Cookie walked with my Mom to drop us off at school and then back again to pick us up at the end of the day. She always waited quietly and would start wagging her tail when she spotted my brother and I. She would run beside us when we rode our bikes. We were allowed to walk up to the school to play on the playground as young kids if we took Cookie with us.
As I grew older I never drifted apart from Cookie because she just grew up with me. Senior year in high school was a rollercoaster and Cookie was there throughout it all. She kept Tana company when she first came home and taught her to walk in a straight line. We went on numerous trail riders at Pilchuck Tree Farm.

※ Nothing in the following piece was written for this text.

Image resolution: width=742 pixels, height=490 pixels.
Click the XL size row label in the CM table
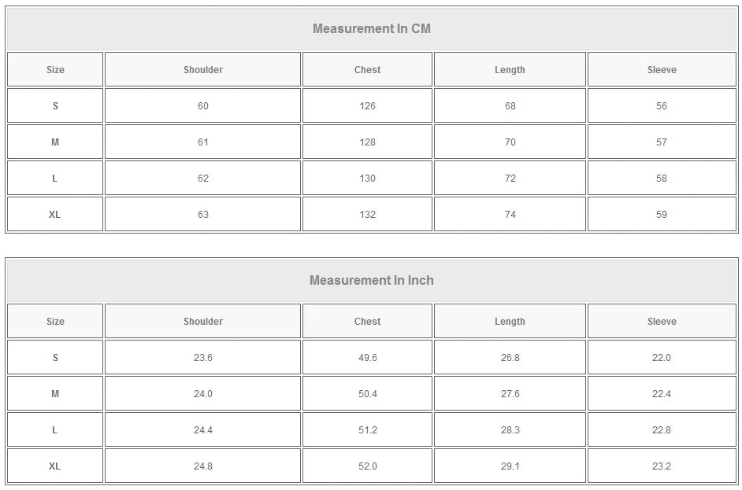tap(55, 215)
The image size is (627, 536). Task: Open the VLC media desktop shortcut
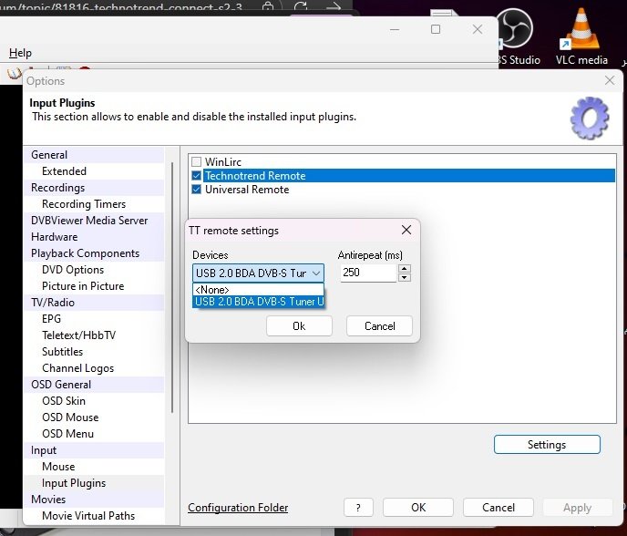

I’ve never had to worry about Cookie around the horses she just knew what to do. At barrel races she stands at the fence of the warm up arena with my Mom and watches me get ready to make my run. When I enter the arena you can guarantee to hear at least one bark from Cookie. Cookie is the first one ready to leave at 3 a.m. to head out and doesn’t mind if we don’t get home till 9 p.m.
People always say, you have the happiest dog in the world. It’s true Cookie is the happiest dog, which has made her such a good traveling partner over the years. Cookie’s life hasn’t been the easiest in the world and her never ending happiness has helped through the bumps along the way. Two years ago while on a walk with my Mom and Dad, Cookie was attacked by another dog. The next day she underwent surgery and was incredibly blessed to be 100 percent following the attack. Then last fall she suffered nerve damage losing her ability to walk on her own, after many months of rest, we had a Christmas Miracle and she was able to walk again. One evening at the barn she stood up and walked down the lawn towards my Mom. Through both of these tragic events she never once lost her happiness and good spirit.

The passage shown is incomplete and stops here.